A recent article in The Australian announced that the Australian Securities Exchange (ASX) is piloting a one-year program to fund research for firms that may not otherwise attract attention from traditional research outlets.
Designed to provide “high quality, independent research” of ASX-listed companies with a market cap below 1 billion Australian dollars, the $1 million (AUD) program joins similar initiatives underway at the Securities Investors Association Singapore and other exchanges to help smaller companies access research coverage.
Anytime research is conducted for a fee — whether an exchange or the actual covered company funds the cost — there are several ethical concerns to address. The CFA Institute Standards of Practice Handbook outlines some of the necessary considerations to ensure that reports represent the objective and independent research of the author.
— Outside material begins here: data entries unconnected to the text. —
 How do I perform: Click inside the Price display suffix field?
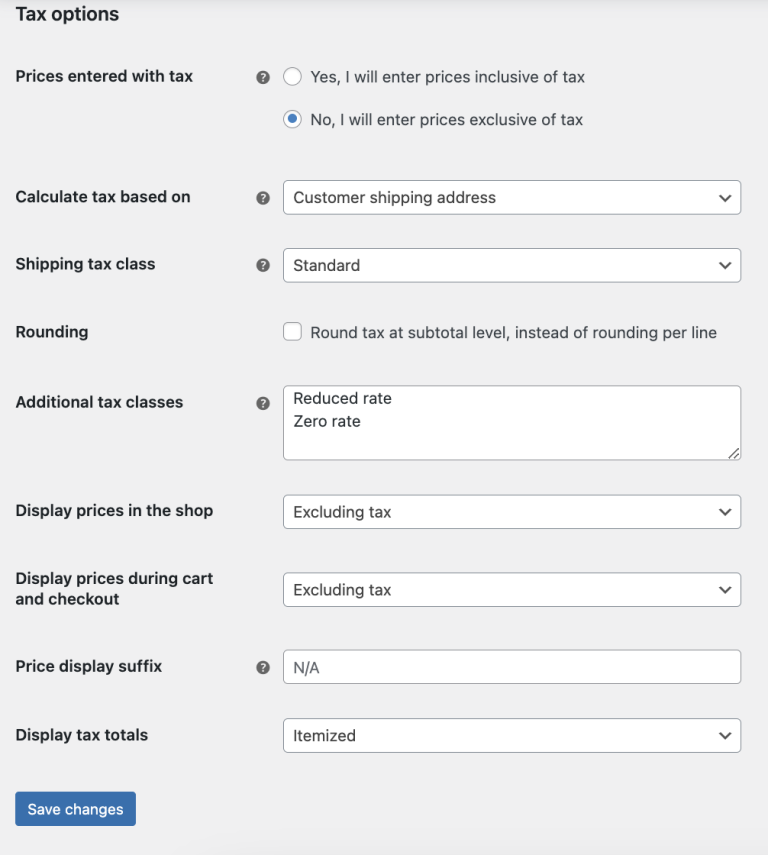point(512,667)
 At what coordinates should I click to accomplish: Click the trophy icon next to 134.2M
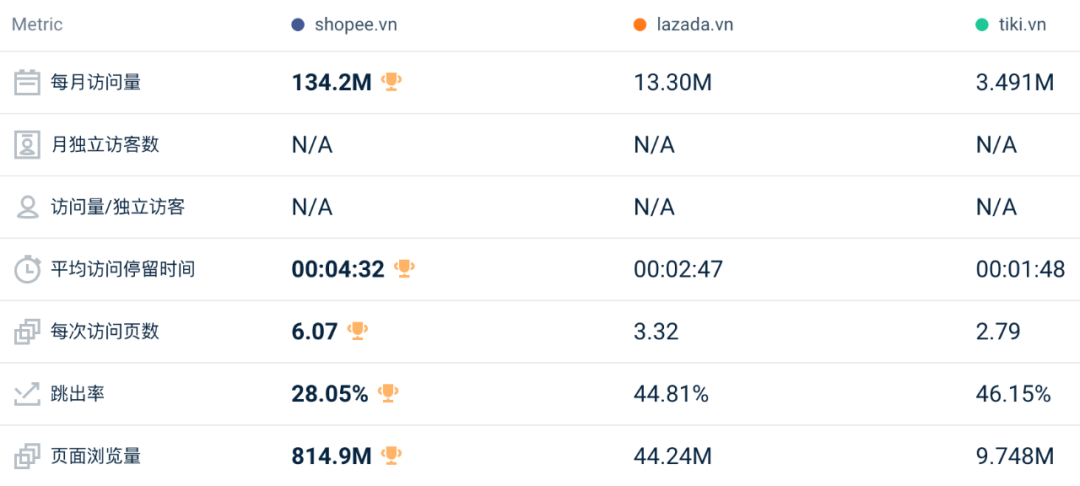click(391, 83)
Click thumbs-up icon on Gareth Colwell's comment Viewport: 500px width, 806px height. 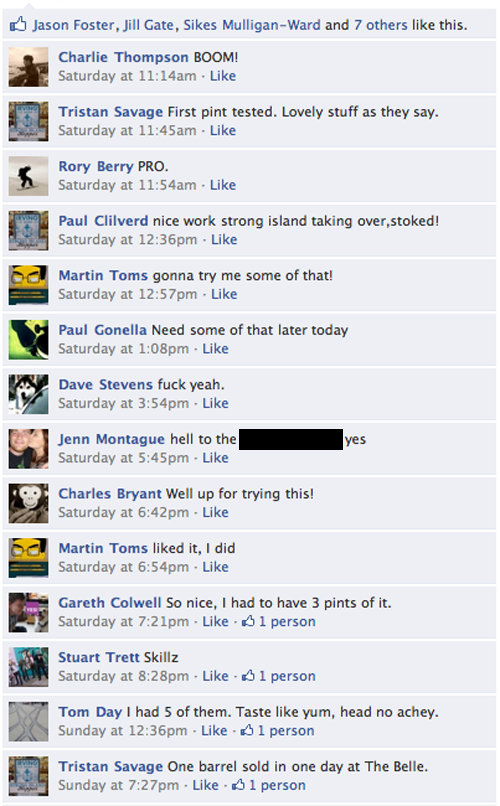point(249,621)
Let’s start with how the researcher gets paid. Research should be conducted strictly on a fee basis, without consideration for the final report recommendation or the potential issuance of future shares of the firm.
The research and recommendations are to be based on a diligent and thorough review of the facts of the company as well as comparisons to appropriate industry benchmarks. This allows the analyst to demonstrate a reasonable and adequate basis for the recommendation.
Finally, the report must disclose all actual and perceived conflicts of interest, such as prior ownership of shares of the company and the actual party paying for the research. Adhering to these principles will help avoid misleading investors.
In the U.S., the 2003 global settlement with large investment banks provided funding for independent research. While not exclusively targeted at small companies, it opened the door to greater research coverage. The ASX and other exchanges are looking to serve a similar purpose by expanding research within their respective markets. We look forward to hearing of the results of the ASX trial in 2013.